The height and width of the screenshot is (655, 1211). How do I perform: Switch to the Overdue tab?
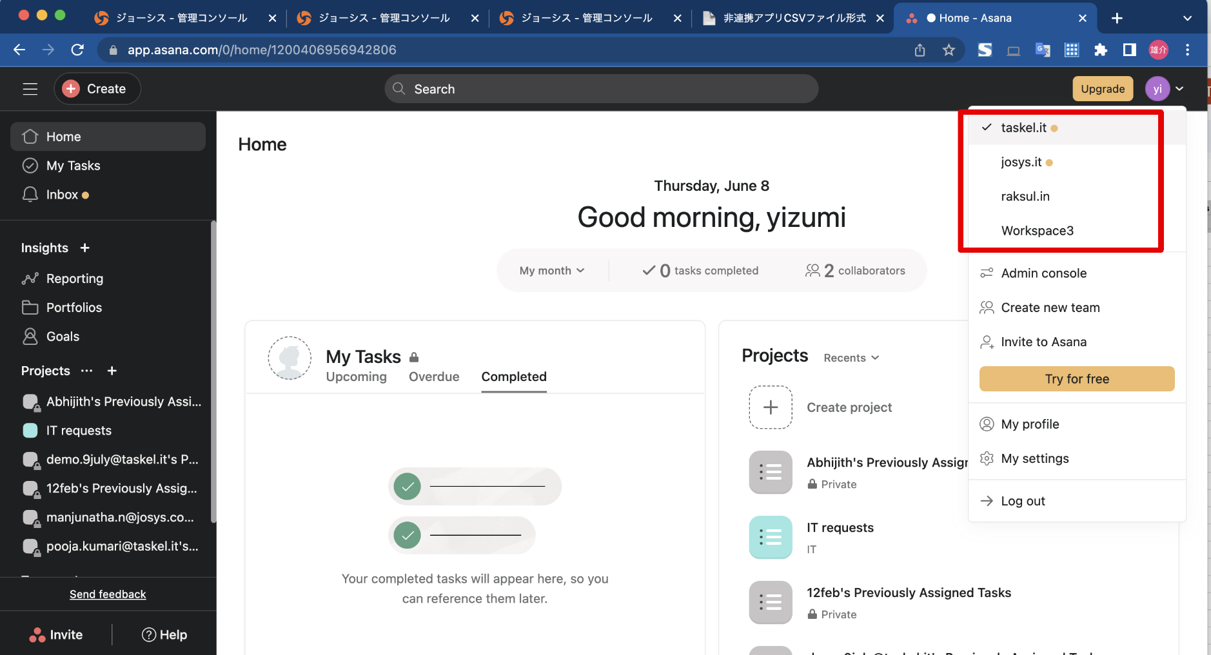click(434, 376)
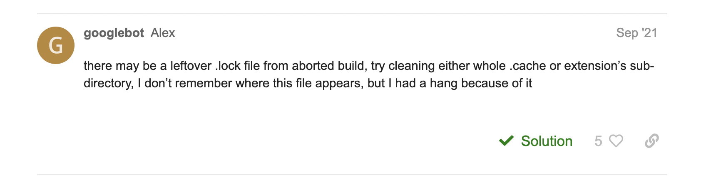Click the green Solution checkmark icon
Screen dimensions: 701x178
(x=506, y=141)
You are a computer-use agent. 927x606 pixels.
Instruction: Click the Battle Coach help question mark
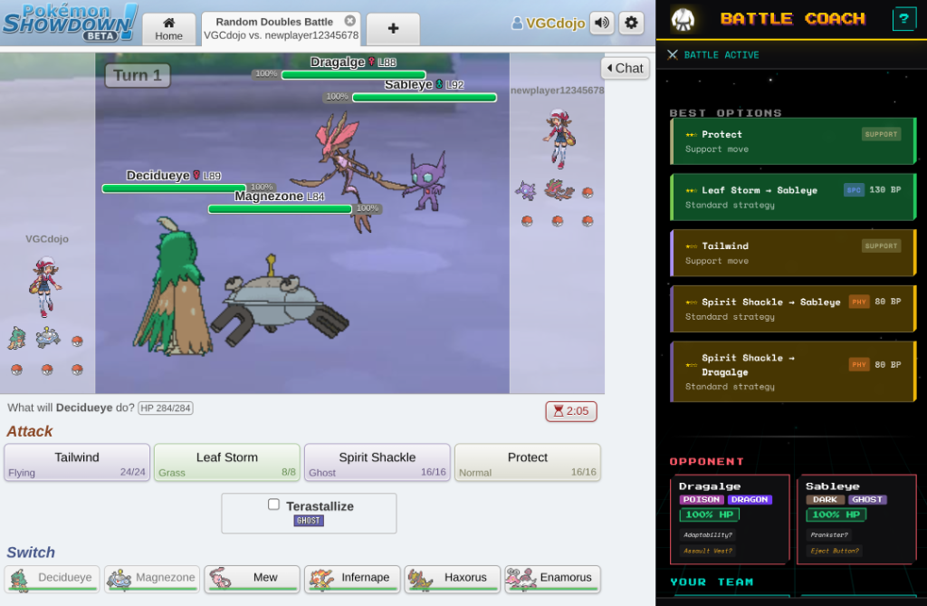click(903, 19)
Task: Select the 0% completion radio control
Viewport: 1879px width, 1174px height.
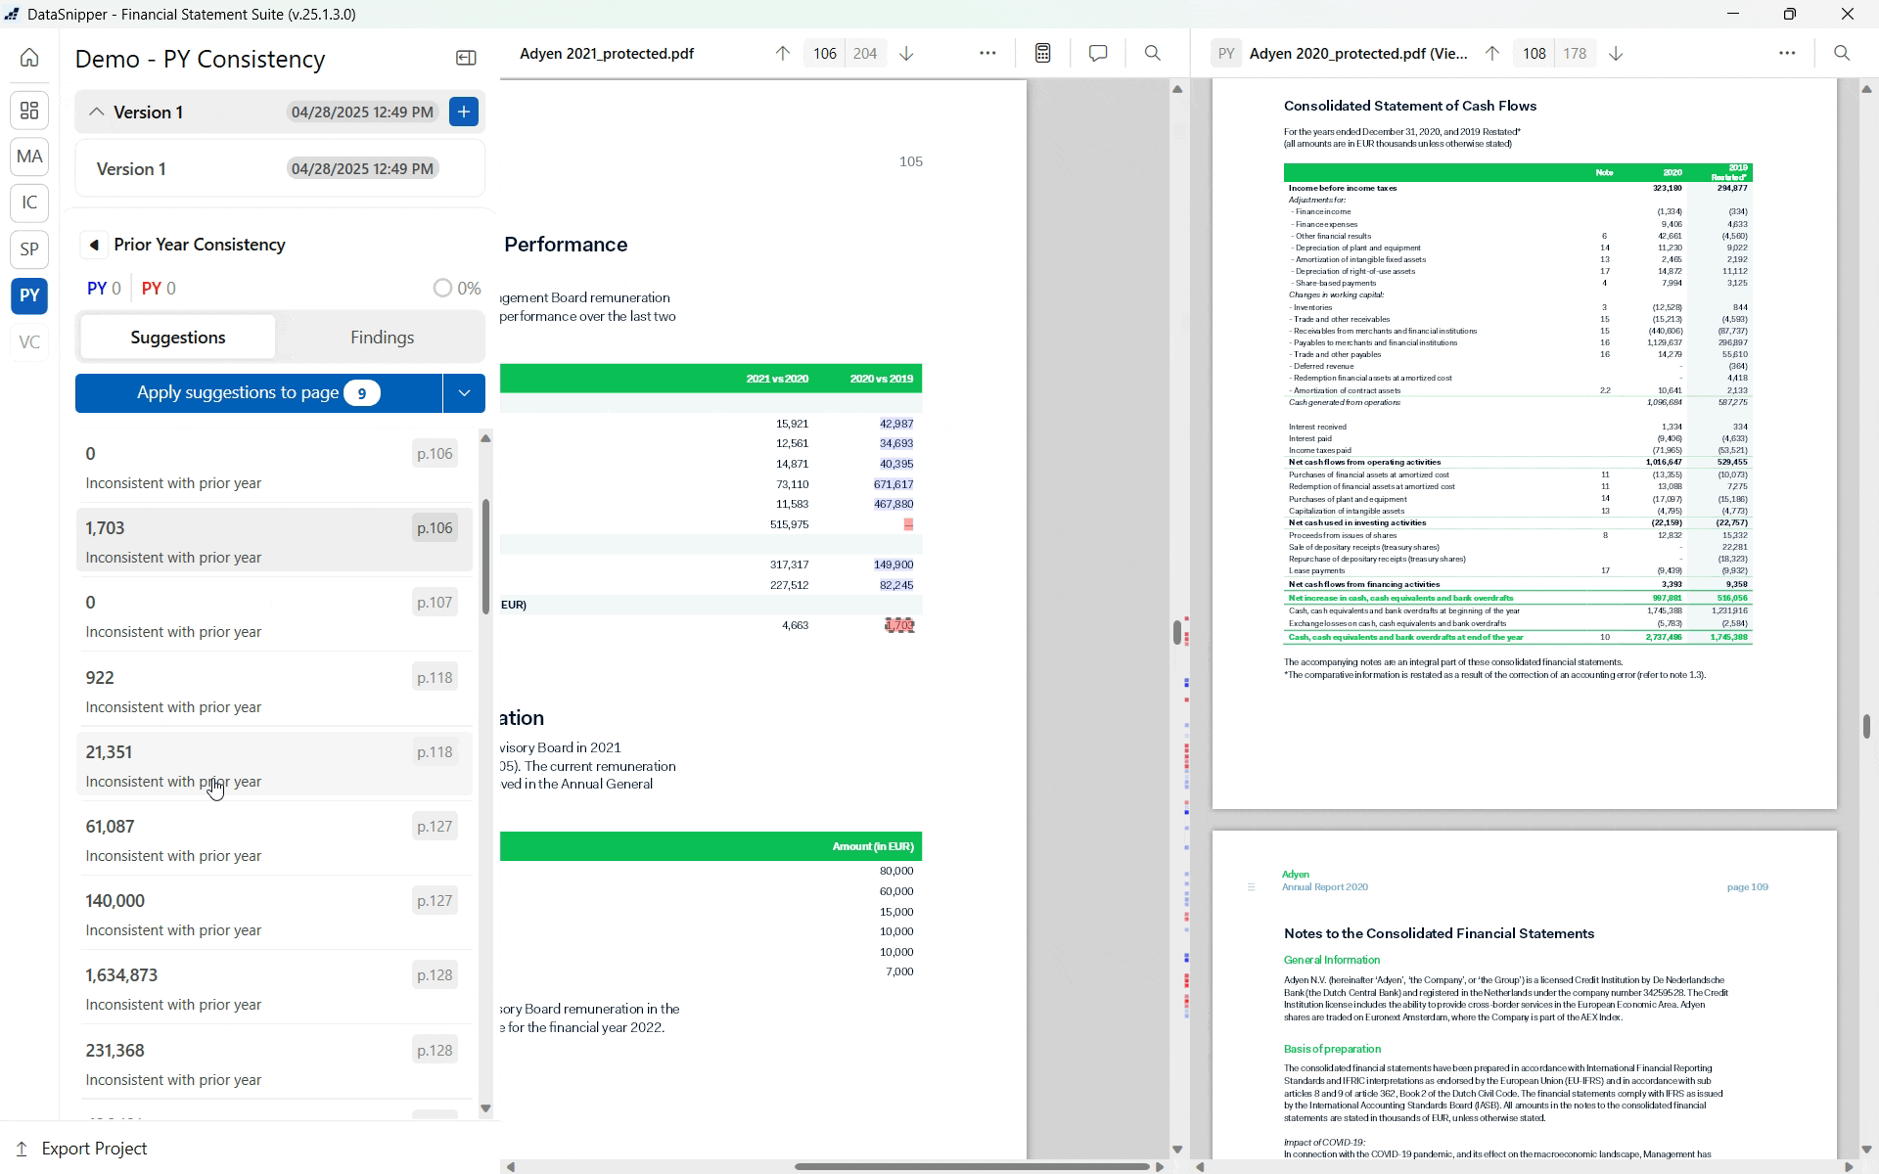Action: tap(442, 288)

**Instructions to follow:** Quote the material word for word, starting with the line that contains "Task: Select the 0% completion radio control" and continuing through the end of the material. Leave the pictures out of your answer.

**Solution:**
Task: Select the 0% completion radio control
Viewport: 1879px width, 1174px height.
Action: tap(442, 288)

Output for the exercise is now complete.